### GIVEN TASK
Copy each of the following rows word for word, line by line, without changing anything.

### MATERIAL FOR THIS TASK
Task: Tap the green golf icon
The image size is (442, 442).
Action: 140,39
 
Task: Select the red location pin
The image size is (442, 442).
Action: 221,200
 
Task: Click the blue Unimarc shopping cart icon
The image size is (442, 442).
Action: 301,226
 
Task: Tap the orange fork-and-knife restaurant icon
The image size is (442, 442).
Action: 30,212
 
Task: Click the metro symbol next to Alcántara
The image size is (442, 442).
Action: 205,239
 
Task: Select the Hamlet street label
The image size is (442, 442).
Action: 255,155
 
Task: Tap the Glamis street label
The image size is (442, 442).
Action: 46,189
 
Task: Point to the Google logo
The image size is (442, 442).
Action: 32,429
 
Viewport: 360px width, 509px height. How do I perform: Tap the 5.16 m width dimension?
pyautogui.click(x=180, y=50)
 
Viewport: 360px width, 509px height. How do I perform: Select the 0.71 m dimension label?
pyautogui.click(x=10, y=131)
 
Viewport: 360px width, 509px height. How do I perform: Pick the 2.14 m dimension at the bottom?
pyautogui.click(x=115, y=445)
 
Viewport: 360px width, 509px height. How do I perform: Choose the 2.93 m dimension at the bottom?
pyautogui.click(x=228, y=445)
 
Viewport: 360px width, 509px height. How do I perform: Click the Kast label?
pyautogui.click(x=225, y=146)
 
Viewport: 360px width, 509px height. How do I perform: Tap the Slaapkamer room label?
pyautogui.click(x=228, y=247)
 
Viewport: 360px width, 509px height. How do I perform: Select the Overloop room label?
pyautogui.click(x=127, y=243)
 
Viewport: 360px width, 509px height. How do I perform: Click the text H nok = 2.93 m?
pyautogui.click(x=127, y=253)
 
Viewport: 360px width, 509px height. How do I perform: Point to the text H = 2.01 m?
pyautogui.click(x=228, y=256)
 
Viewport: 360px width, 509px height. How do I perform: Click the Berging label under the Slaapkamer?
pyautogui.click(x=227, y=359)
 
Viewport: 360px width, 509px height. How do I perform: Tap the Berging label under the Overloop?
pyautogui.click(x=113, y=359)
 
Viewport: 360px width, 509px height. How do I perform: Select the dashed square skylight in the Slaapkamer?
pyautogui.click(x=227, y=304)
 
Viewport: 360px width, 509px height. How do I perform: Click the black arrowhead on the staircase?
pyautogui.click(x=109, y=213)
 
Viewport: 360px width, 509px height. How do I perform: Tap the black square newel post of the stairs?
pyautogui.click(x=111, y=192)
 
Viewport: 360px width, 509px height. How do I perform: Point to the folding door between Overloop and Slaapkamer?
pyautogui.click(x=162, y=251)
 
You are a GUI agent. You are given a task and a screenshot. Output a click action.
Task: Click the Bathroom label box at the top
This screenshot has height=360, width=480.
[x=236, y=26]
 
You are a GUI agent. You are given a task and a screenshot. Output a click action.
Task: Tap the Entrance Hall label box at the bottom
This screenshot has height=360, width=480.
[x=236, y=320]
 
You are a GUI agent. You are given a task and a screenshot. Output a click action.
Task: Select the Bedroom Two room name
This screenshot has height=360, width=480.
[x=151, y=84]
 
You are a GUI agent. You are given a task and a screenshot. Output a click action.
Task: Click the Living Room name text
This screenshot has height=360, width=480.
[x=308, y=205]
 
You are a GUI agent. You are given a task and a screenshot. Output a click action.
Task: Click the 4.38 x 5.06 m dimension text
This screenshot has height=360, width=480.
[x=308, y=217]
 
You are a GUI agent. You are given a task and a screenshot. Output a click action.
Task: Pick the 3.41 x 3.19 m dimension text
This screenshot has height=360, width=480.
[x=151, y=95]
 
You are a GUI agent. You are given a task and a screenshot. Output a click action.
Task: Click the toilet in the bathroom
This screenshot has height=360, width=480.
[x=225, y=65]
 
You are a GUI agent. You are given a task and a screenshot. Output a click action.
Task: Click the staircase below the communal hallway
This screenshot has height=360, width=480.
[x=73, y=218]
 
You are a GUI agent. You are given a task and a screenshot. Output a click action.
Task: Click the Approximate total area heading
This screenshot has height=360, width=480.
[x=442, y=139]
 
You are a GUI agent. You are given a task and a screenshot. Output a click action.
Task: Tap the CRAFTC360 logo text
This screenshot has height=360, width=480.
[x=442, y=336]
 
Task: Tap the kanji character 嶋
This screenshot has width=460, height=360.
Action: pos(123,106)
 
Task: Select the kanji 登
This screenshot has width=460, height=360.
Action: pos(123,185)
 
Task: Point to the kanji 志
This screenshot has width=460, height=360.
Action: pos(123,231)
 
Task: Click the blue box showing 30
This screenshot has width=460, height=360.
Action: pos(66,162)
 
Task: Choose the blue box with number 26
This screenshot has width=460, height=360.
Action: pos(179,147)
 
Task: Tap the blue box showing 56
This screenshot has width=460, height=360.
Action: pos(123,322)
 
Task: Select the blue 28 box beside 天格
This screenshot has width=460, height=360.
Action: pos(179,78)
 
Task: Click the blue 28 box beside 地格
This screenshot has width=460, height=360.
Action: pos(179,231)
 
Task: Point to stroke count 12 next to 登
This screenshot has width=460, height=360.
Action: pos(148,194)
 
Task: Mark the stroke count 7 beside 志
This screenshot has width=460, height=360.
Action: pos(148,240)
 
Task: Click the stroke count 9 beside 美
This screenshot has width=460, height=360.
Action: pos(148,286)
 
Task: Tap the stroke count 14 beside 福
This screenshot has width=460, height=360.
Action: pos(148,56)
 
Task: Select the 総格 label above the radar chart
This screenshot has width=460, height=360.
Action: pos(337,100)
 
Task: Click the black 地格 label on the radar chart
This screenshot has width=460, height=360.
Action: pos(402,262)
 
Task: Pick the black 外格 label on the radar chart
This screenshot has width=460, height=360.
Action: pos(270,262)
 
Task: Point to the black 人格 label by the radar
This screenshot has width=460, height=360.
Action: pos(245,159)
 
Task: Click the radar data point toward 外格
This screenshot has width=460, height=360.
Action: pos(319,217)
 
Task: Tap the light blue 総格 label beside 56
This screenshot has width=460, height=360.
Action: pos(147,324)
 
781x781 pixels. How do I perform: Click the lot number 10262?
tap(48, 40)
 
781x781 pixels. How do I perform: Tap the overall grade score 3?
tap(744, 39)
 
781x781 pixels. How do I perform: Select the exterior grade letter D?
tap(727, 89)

### WRITTEN RESPONSE
Task: Tap the green golf icon
The image size is (442, 442).
Action: 140,39
 
Task: Select the red location pin
The image size is (442, 442).
Action: 221,200
 
Task: Click the blue Unimarc shopping cart icon
The image size is (442, 442).
Action: 301,226
 
Task: Tap the orange fork-and-knife restaurant icon
The image size is (442, 442).
Action: 30,212
 
Task: Click the metro symbol next to Alcántara
The image size is (442, 442).
Action: 205,239
 
Task: Select the Hamlet street label
The image size is (442, 442).
Action: 255,155
 
Task: Tap the Glamis street label
The image size is (442, 442).
Action: 46,189
 
Task: Point to the Google logo
The image size is (442, 442).
Action: 32,429
 
Viewport: 360px width, 509px height. How do I perform: Tap the 5.16 m width dimension?
pyautogui.click(x=180, y=50)
 
Viewport: 360px width, 509px height. How do I perform: Select the 0.71 m dimension label?
pyautogui.click(x=10, y=131)
 
Viewport: 360px width, 509px height. How do I perform: Pick the 2.14 m dimension at the bottom?
pyautogui.click(x=115, y=445)
 
Viewport: 360px width, 509px height. How do I perform: Choose the 2.93 m dimension at the bottom?
pyautogui.click(x=228, y=445)
 
Viewport: 360px width, 509px height. How do I perform: Click the Kast label?
pyautogui.click(x=225, y=146)
 
Viewport: 360px width, 509px height. How do I perform: Tap the Slaapkamer room label?
pyautogui.click(x=228, y=247)
 
Viewport: 360px width, 509px height. How do I perform: Select the Overloop room label?
pyautogui.click(x=127, y=243)
 
Viewport: 360px width, 509px height. How do I perform: Click the text H nok = 2.93 m?
pyautogui.click(x=127, y=253)
 
Viewport: 360px width, 509px height. How do I perform: Point to the text H = 2.01 m?
pyautogui.click(x=228, y=256)
 
Viewport: 360px width, 509px height. How do I perform: Click the Berging label under the Slaapkamer?
pyautogui.click(x=227, y=359)
 
Viewport: 360px width, 509px height. How do I perform: Tap the Berging label under the Overloop?
pyautogui.click(x=113, y=359)
 
Viewport: 360px width, 509px height. How do I perform: Select the dashed square skylight in the Slaapkamer?
pyautogui.click(x=227, y=304)
 
Viewport: 360px width, 509px height. How do I perform: Click the black arrowhead on the staircase?
pyautogui.click(x=109, y=213)
 
Viewport: 360px width, 509px height. How do I perform: Tap the black square newel post of the stairs?
pyautogui.click(x=111, y=192)
 
Viewport: 360px width, 509px height. How do I perform: Point to the folding door between Overloop and Slaapkamer?
pyautogui.click(x=162, y=251)
 
You are a GUI agent. You are given a task and a screenshot. Output a click action.
Task: Click the Bathroom label box at the top
This screenshot has height=360, width=480.
[x=236, y=26]
 
You are a GUI agent. You are given a task and a screenshot. Output a click action.
Task: Tap the Entrance Hall label box at the bottom
This screenshot has height=360, width=480.
[x=236, y=320]
 
You are a GUI agent. You are given a task and a screenshot. Output a click action.
Task: Select the Bedroom Two room name
This screenshot has height=360, width=480.
[x=151, y=84]
 
You are a GUI agent. You are given a task and a screenshot. Output a click action.
Task: Click the Living Room name text
This screenshot has height=360, width=480.
[x=308, y=205]
 
You are a GUI agent. You are given a task and a screenshot. Output a click action.
Task: Click the 4.38 x 5.06 m dimension text
This screenshot has height=360, width=480.
[x=308, y=217]
 
You are a GUI agent. You are given a task and a screenshot. Output a click action.
Task: Pick the 3.41 x 3.19 m dimension text
This screenshot has height=360, width=480.
[x=151, y=95]
 
You are a GUI agent. You are given a task and a screenshot. Output a click action.
Task: Click the toilet in the bathroom
This screenshot has height=360, width=480.
[x=225, y=65]
 
You are a GUI agent. You are given a task and a screenshot. Output a click action.
Task: Click the staircase below the communal hallway
This screenshot has height=360, width=480.
[x=73, y=218]
 
You are a GUI agent. You are given a task and a screenshot. Output a click action.
Task: Click the Approximate total area heading
This screenshot has height=360, width=480.
[x=442, y=139]
 
You are a GUI agent. You are given a task and a screenshot. Output a click action.
Task: Tap the CRAFTC360 logo text
This screenshot has height=360, width=480.
[x=442, y=336]
 
Task: Tap the kanji character 嶋
This screenshot has width=460, height=360.
Action: pos(123,106)
 
Task: Select the kanji 登
This screenshot has width=460, height=360.
Action: pos(123,185)
 
Task: Point to the kanji 志
This screenshot has width=460, height=360.
Action: pos(123,231)
 
Task: Click the blue box showing 30
This screenshot has width=460, height=360.
Action: pos(66,162)
 
Task: Choose the blue box with number 26
This screenshot has width=460, height=360.
Action: pos(179,147)
 
Task: Tap the blue box showing 56
This screenshot has width=460, height=360.
Action: pos(123,322)
 
Task: Select the blue 28 box beside 天格
This screenshot has width=460, height=360.
Action: pos(179,78)
 
Task: Click the blue 28 box beside 地格
This screenshot has width=460, height=360.
Action: pos(179,231)
 
Task: Point to stroke count 12 next to 登
This screenshot has width=460, height=360.
Action: pos(148,194)
 
Task: Mark the stroke count 7 beside 志
This screenshot has width=460, height=360.
Action: pos(148,240)
 
Task: Click the stroke count 9 beside 美
This screenshot has width=460, height=360.
Action: pos(148,286)
 
Task: Tap the stroke count 14 beside 福
This screenshot has width=460, height=360.
Action: pos(148,56)
 
Task: Select the 総格 label above the radar chart
This screenshot has width=460, height=360.
Action: pos(337,100)
 
Task: Click the black 地格 label on the radar chart
This screenshot has width=460, height=360.
Action: pos(402,262)
 
Task: Pick the black 外格 label on the radar chart
This screenshot has width=460, height=360.
Action: pos(270,262)
 
Task: Point to the black 人格 label by the radar
This screenshot has width=460, height=360.
Action: pos(245,159)
 
Task: Click the radar data point toward 外格
This screenshot has width=460, height=360.
Action: pos(319,217)
 
Task: Tap the light blue 総格 label beside 56
This screenshot has width=460, height=360.
Action: pos(147,324)
 
781x781 pixels. How do I perform: Click the lot number 10262?
tap(48, 40)
 
781x781 pixels. How do I perform: Tap the overall grade score 3?
tap(744, 39)
 
781x781 pixels. How do I perform: Select the exterior grade letter D?
tap(727, 89)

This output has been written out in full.